The Hungarian economy's growth and balance will undergo considerable ostensible improvement in 2011 with the achievement of the planned consolidation of the government budget, though structural changes are expected to play a more limited role in the realization of this objective than stated at the moment, economic research company GKI said.
Markets and international organizations are expected to respond negatively to this, the effects of which could be felt as early as this year, GKI said.
GKI notes that the convergence program submitted to the EU promises that the improvement will be sustained, and the program has been well received by financial markets.
The Hungarian economy will grow around 2.5% in 2011 compared to 1.2% in 2010, and up about 0.7 %-points from the expected EU average. However, the increase compared to 2010 will come almost entirely from agriculture as last year's growth was decreased by 0.5 percentage points as a result of the 15% decline of the farming sector, while - assuming average weather conditions - it will lift the growth rate by a similar extent this year.
In a regional comparison, Hungary will only overtake Romania and Slovenia in terms of economic growth this year.
Growth will continue to be driven by industrial exports. The decline in domestic demand will come to a halt, but no major expansion can be expected just yet. The construction sector, declining for the sixth consecutive year, is not expected to start growing until the second half of the year. Trade is expected to grow slightly after the first few months, mainly in auto sales and the consumer durables segment, GKI said.
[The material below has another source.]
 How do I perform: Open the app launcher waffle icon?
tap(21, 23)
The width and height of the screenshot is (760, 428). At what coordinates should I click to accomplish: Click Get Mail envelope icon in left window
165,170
The freezing of the HUF 250 billion budget reserves also curbs domestic demand, and lending conditions are still becoming tighter. The slow start to the New Szechenyi Plan and the slow resumption of the payment and allocation of EU-funding restricts investment demand. Investments are growing only minimally, boosted by a few major automotive industry projects, GKI said.
GKI expects real wages to grow 2% as wages will rise 2.5% in the business sector and 1% in the public sector. Households' real incomes are set to grow around 2%, and differences between incomes are expected to grow further. Households' purchased consumption will grow just 1.5% as loan repayment burdens are high and borrowing opportunities are limited, GKI points out.
Under the ESA methodology, it is not the 2.94% deficit in the budget act that will have to be stated as the deficit for 2011, because the total amount of the assets moved over from the private pension funds must be to stated as capital income gained in 2011. However, the planned debt consolidation of state-owned transport companies MAV and BKV, the buy-out of certain facilities built through PPP-projects, possibly the take-over of some municipally-owed debts will worsen the balance. GKI predicts an ESA surplus of around 2% for 2011, in line with the government's projection.
GKI said the size of the one-off spending from the private pension fund assets is shown by the fact that the general government deficit would be around 7% of the GDP without these assets. The excessive deficit procedure and what is known as the spring economic-policy period will primarily assess the structural deficit not including one-off items, which is expected to grow by official calculations as well in 2011.
GKI said budget restructuring plan titled Szell Kalman Plan and the convergence program envisage a turn in the right direction, and make it likely that the government budget deficit target of 2012 will be achieved. However, the policy tools could still change significantly as policy programs have not been developed in detail and social acceptance is uncertain, and structural change will be more limited than declared at the moment. Therefore, foreign assessment and consequently the exchange rate of the forint could fluctuate over the year, GKI said.